Joseph, like no other character in the Old Testament, clearly foreshadows Jesus. Theologian Arthur W. Pink details one-hundred ways that Joseph’s life prefigures and foretells the life of the Messiah. For starters, consider Joseph’s famous “coat of many colors” (Genesis 37:3, KJV). Jesus’ coat, though not multi-colored, was special, “seamless, woven in one piece from the top”(John 19:23), indeed, so special that the soldiers cast lots to determine who would receive it as a prize.
When Joseph’s jealous older brothers “conspired against him to kill him” (Genesis 37:18), they “striped him of his robe”(Genesis 37:23) and “threw him into a pit” (Genesis 37:24, John 19:38-42). When a caravan of Midianite traders came by, the brothers saw an opportunity for financial gain and sold him for a few silver coins (Genesis 37:27), so Joseph was raised from his would-be-grave (Genesis 37:28). Similarly, Jesus was stripped of his robe (Matthew 27:28), sold for a few pieces of silver (Matthew 26:15), cast into a pit… the grave (John 19:38-42), and came out, alive (Luke 24:1-5). The typology is remarkable!

Data section:

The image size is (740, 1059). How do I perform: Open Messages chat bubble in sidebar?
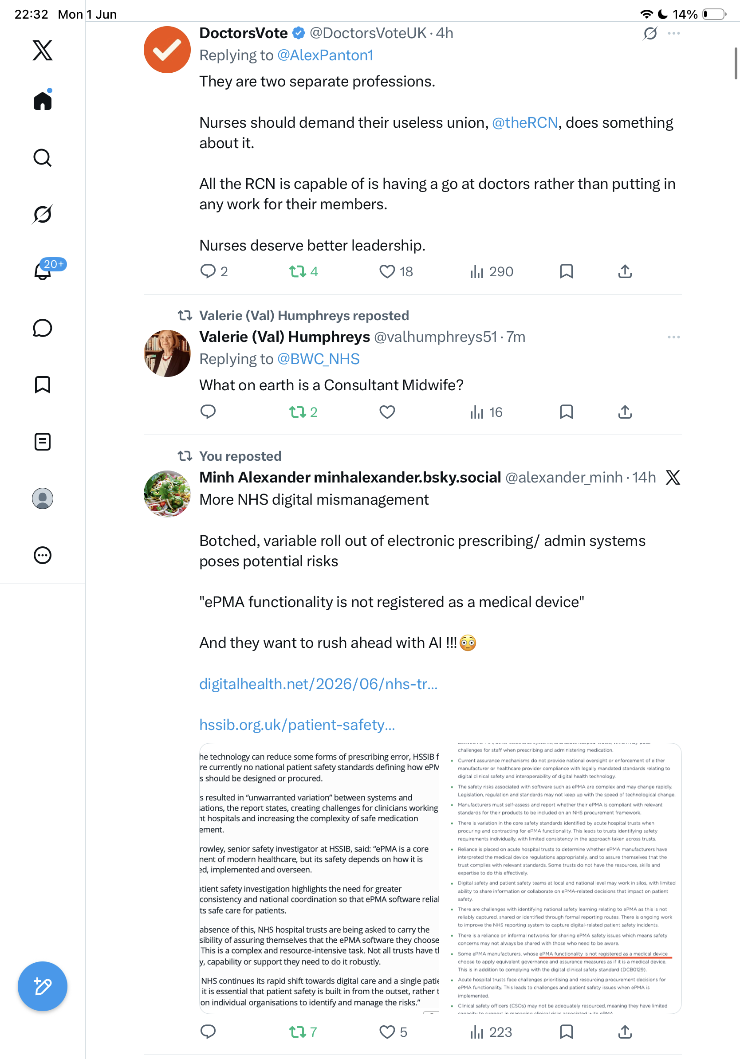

Your tasks:
1 - Answer these questions from the passage on Joseph and Jesus.
(a) How many ways does Arthur W. Pink detail in which Joseph's life prefigures the life of the Messiah?
(b) Why did the soldiers cast lots over Jesus' coat?
(c) Who came by after Joseph's brothers threw him into a pit?
2 - Say whether each statement agrees with the passage on Joseph and Jesus.
(a) Both Joseph's coat and Jesus' coat were multi-colored.
(b) Joseph's brothers sold him for a few silver coins.
(c) Arthur W. Pink is described as a historian.
3 - Continue the passage on Joseph as a foreshadowing of Jesus from its last sentence.

Answers by item:
1 -
(a) One hundred.
(b) To determine who would receive it as a prize.
(c) A caravan of Midianite traders.

2 -
(a) No: "Jesus’ coat, though not multi-colored, was special"
(b) Yes: "sold him for a few silver coins (Genesis 37:27)"
(c) No: "Theologian Arthur W. Pink"

3 -
But today, consider the grace of God that is so remarkably illustrated in Joseph’s life.
When the Midianite traders arrived in Egypt, they sold Joseph to “an Egyptian named Potiphar, an officer of Pharaoh and the captain of the guards” (Genesis 39:1), no doubt a ruthless and merciless man. But “the Lord was with Joseph, and he became a successful man, serving in the household of his Egyptian master. When his master saw that the Lord was with him and that the Lord made everything he did successful, Joseph found favor with his master and became his personal attendant. Potiphar also put him in charge of his household and placed all that he owned under his authority” (Genesis 39:3–4). “Joseph found grace in Potiphar’s sight” (Genesis 39:4, KJV). Grace!
Even when Potiphar’s wife falsely accused Joseph of wrongdoing, God’s presence and grace was evident. Tossed into the rankest and raunchiest of Egyptian jailhouses, “the Lord was with Joseph and extended kindness to him. He granted him favor with the prison warden. The warden put all the prisoners who were in the prison under Joseph’s authority, and he was responsible for everything that was done there. The warden did not bother with anything under Joseph’s authority, because the Lord was with him, and the Lord made everything that he did successful” (Genesis 39:21–23). God’s grace and mercy shine brightest in the darkness!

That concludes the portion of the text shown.